The best way to compare this is when you go to the doctor. You can tell the doctor all your symptoms, and they can diagnosis you from that. But until they take x-rays or get bloodwork, they won’t be 100% sure of your diagnosis. Similarly, an auto repair technician can get to work on your car without scanning based on what they can “see.” However, there could be non-functioning safety equipment, hidden faults, or damaged components that will go undetected unless there is a diagnostic scan. This is why a technician must know to scan your car before getting to work on your vehicle.
When Are Scanning and Calibrations Needed?
Aside from beginning a repair, a post-repair diagnostic scan will be required for a few different reasons. Let’s take, for example, what American Honda wrote in a position statement from May 2019 regarding pre- and post-repair scanning:
- “A preliminary diagnostic scan during the repair estimation phase to determine what diagnostic trouble codes (DTCs) may be present, so proper repairs may be included.
- A post-repair diagnostic scan to confirm that no DTCs remain.
- Any repair that requires disconnection of electrical components in order to perform the repair will require a post-repair diagnostic scan to confirm if the component is reconnected properly and functioning.
- Damage that requires the replacement of body parts will always require a post-repair diagnostic scan.
- Some safety and driver-assistive systems (such as ADAS) will require inspections, calibration, and/or aiming after calibration after collision or other body repairs.”
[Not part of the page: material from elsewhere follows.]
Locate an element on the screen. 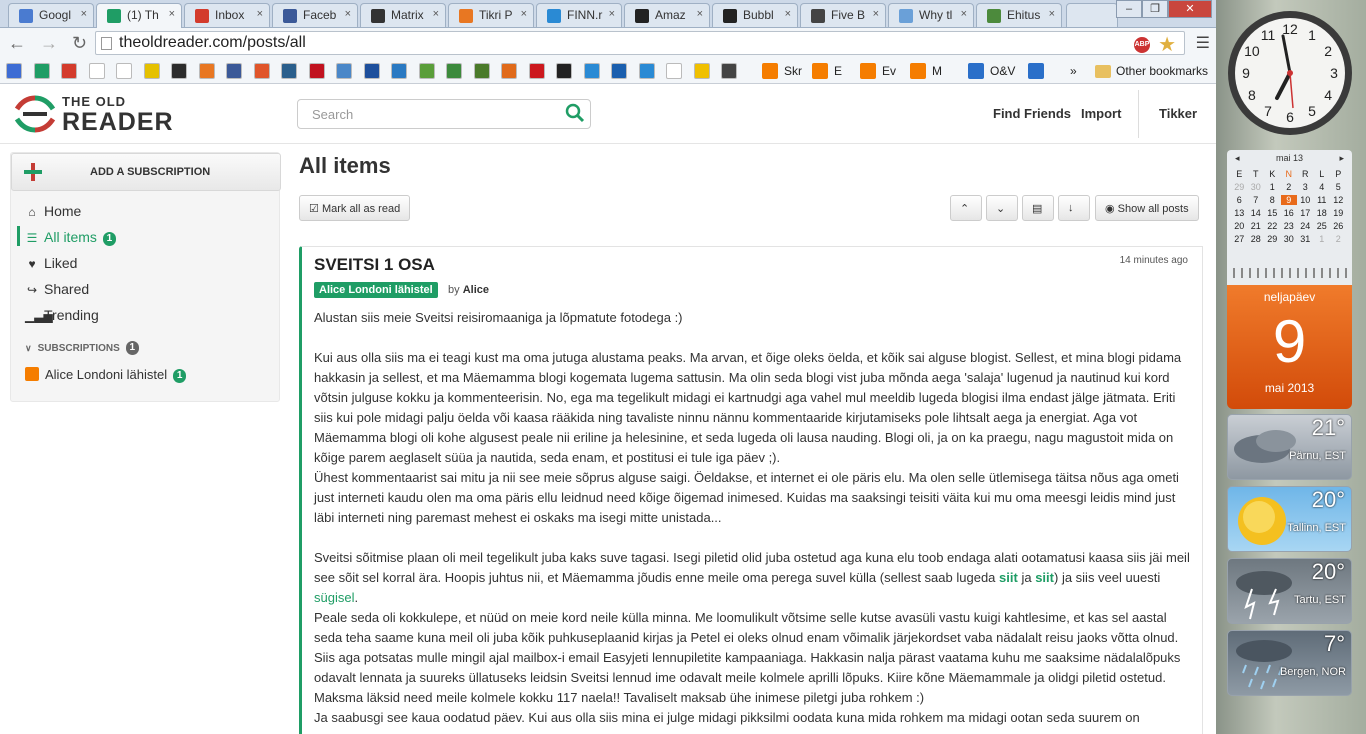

Every car manufacturer, like Honda, will have its requirements on scanning and calibrations. However, it is guaranteed they will always require pre- and post-repair scanning to accurately diagnose what needs to be repaired and determine everything is functioning correctly. If you think of ADAS technologies like a computer, a recalibration is similar to resetting a computer.
Most modern cars come with a variety of different ultrasonic, camera, and radar sensors. These sensors are what ADAS technology is made of so they can “see” what is going on around your car, keeping you safer on the road. If any of these sensors were even off by one degree caused by a minor fender bender, it could be equivalent to being 50 feet off the designated target area.
Even minor fender bender repairs are why technicians must know when cars need scanning and recalibration. The best body shops will look up any repair procedures laid out by the manufacturer, including position statements like Honda’s shown above. This is why pre-scanning is important.
Who In California Knows How To Perform Scanning and Calibrations?
We at Telesis Collision Center are an OEM Certified repair shop that has been serving Palmdale for over 20 years. Our technicians have all received extensive training and are capable of handling any repair that comes into our shop. We know what it means to repair your car the right way, which is putting your safety as the top priority, and following exactly what the manufacturer tells us. Because of this, we are among the 10% body shops in the country that have received I-CAR Gold Class training.
Here at Telesis Collision Center, we know how important it is to scan and calibrate your car as part of the repair process. We refuse to cut corners in the repair process, which is why it’s critical to take your car to an OEM certified repair shop in Palmdale who repairs your car exactly as the way the manufacturer instructs.